I am selling a car privately and I'm wondering if there's any form of payment that I should avoide taking. The car's worth about €8000 so I don't expect someone to pay me in cash but I'm worried about bouncing cheques, fake bank drafts, etc. Is it normal to ask someone for proof of their address, etc in these situations?


----------



## polo9n (26 Jan 2007)

a Bank Draft should be good. you can also ask the person for an utility bill.just tell the person its for forwarding any document in future, i.e. tax cert etc.
 most people should agree with that, be careful if they refuse to.


----------



## zag (26 Jan 2007)

Cash is yer only man.

Anything else can be forged.  Well, even cash can too, but circulating €8K of forged cash is enough to get the Gardai heated up so that's not a likely move.  Giving someone a forgery that looks like a cheque or bank draft won't cause as much of a stir.

Do not accept a cheque, there is absolutely no chance of a come back if the person has insufficient funds when the cheque is cleared.

If the person claims they cannot get cash (or it's too risky to carry) then insist on accompanying them to *their* bank and get them to authorise a funds transfer to your account.  Even then they can still cancel the transfer.  If you are in the branch it is then just as easy to get them to have a draft made out to you and you are covered then - the bank *will not* give the account holder a draft unless their is money in their account, and once it is made out and in your possession neither the bank or the buyer can cancel it.

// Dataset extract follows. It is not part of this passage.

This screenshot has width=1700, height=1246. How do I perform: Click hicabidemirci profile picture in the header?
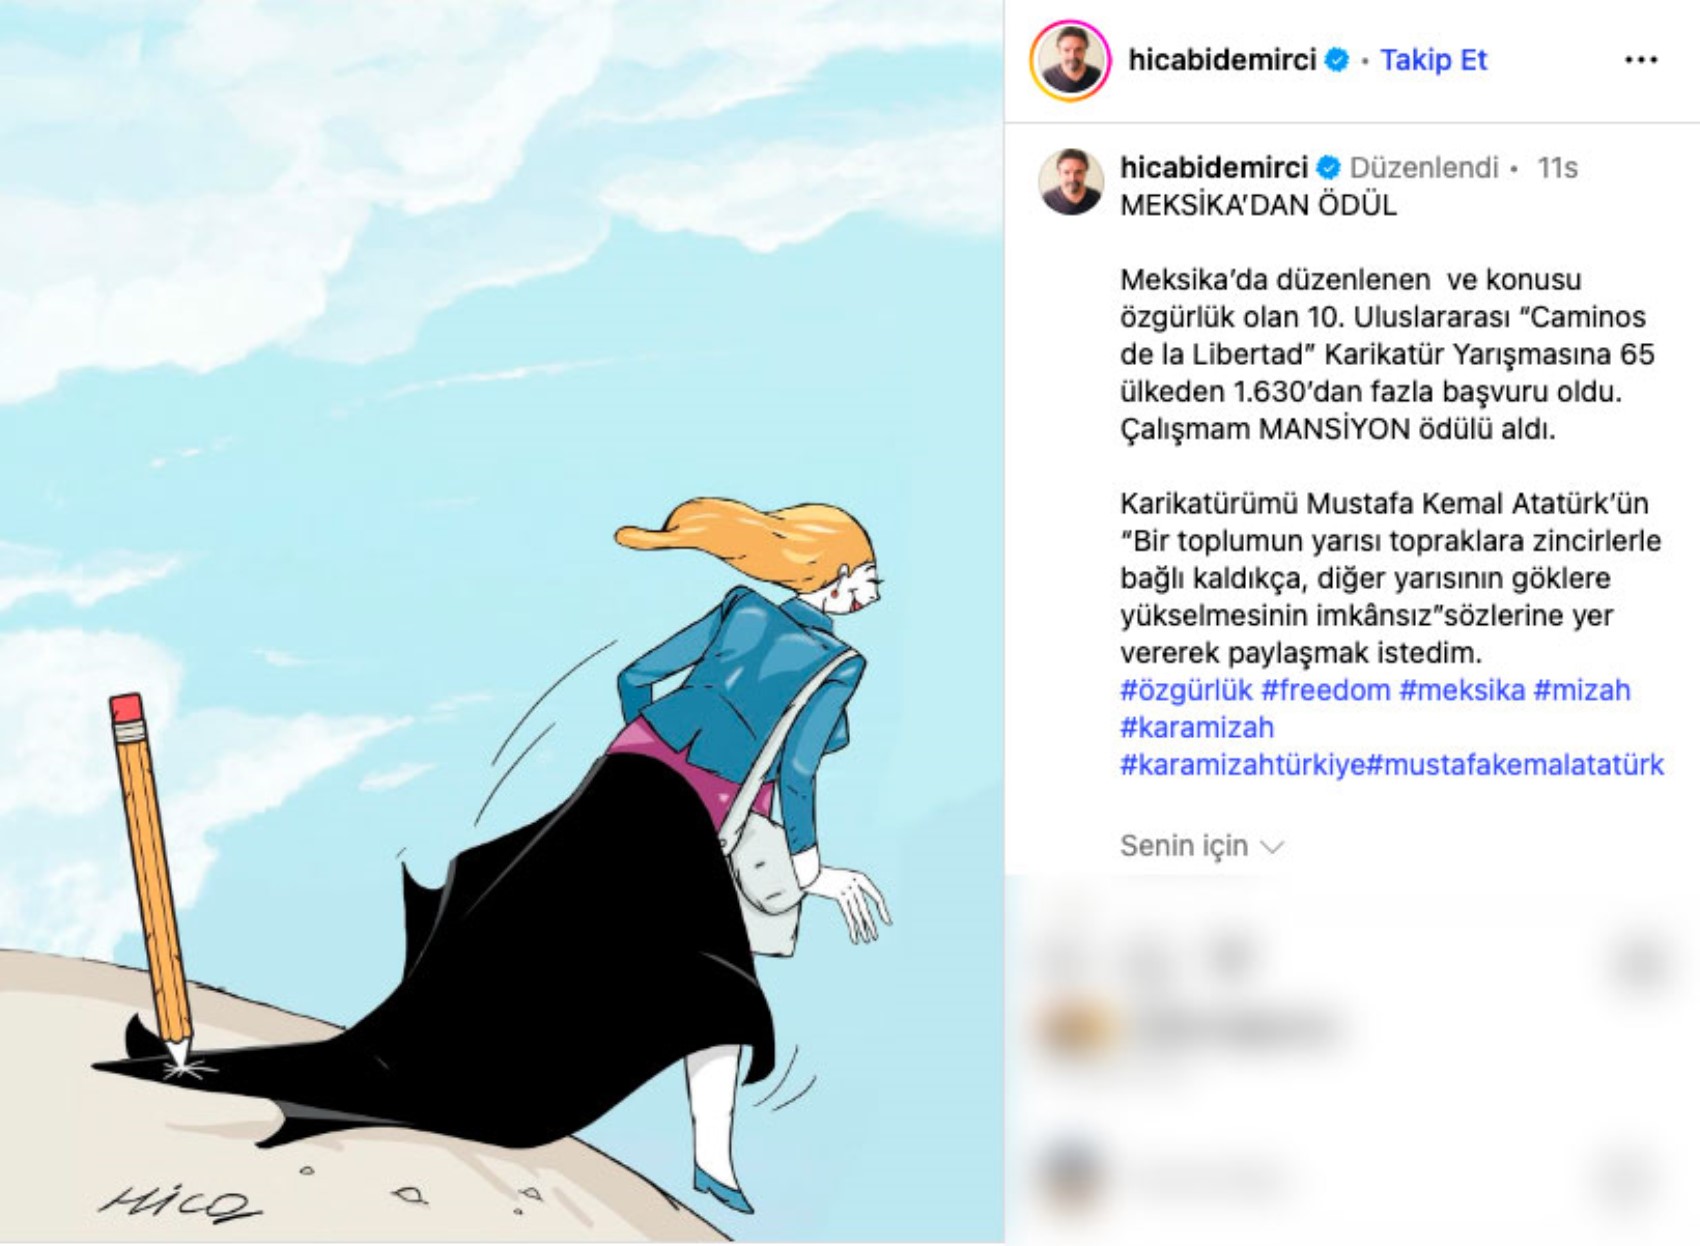pyautogui.click(x=1070, y=60)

It is a different story if they turn up with a draft in their hand - it could be stolen in which case you more than likely have no comeback.  If the draft is made out in a branch in front of you then it is good as gold.


z


----------



## CCOVICH (26 Jan 2007)

Bank drafts are risky-see .


----------



## polo9n (26 Jan 2007)

zag said:


> Cash is yer only man.
> 
> Anything else can be forged. Well, even cash can too, but circulating €8K of forged cash is enough to get the Gardai heated up so that's not a likely move. Giving someone a forgery that looks like a cheque or bank draft won't cause as much of a stir.
> 
> ...


 
From that logic even viewing the car is not safe..the viewer can hijack ur car and kidnap u for more money...


----------



## bacchus (26 Jan 2007)

polo9n said:


> a Bank Draft should be good. .


Agree.. and before you give the keys of your car, call the bank/branch to ensure they did issue it.


----------



## brodiebabe (26 Jan 2007)

polo9n said:


> a Bank Draft should be good. you can also ask the person for an utility bill.just tell the person its for forwarding any document in future, i.e. tax cert etc.
> most people should agree with that, be careful if they refuse to.


 

Only accept cash, the bank draft could be forged.  When you lodge it to your bank account it will appear to be OK until it comes back to the bank in two weeks with the news that it is a fake.


----------



## polo9n (27 Jan 2007)

brodiebabe said:


> Only accept cash, the bank draft could be forged. When you lodge it to your bank account it will appear to be OK until it comes back to the bank in two weeks with the news that it is a fake.


 
How on earth will someone take 8 grand in their pocket around the place..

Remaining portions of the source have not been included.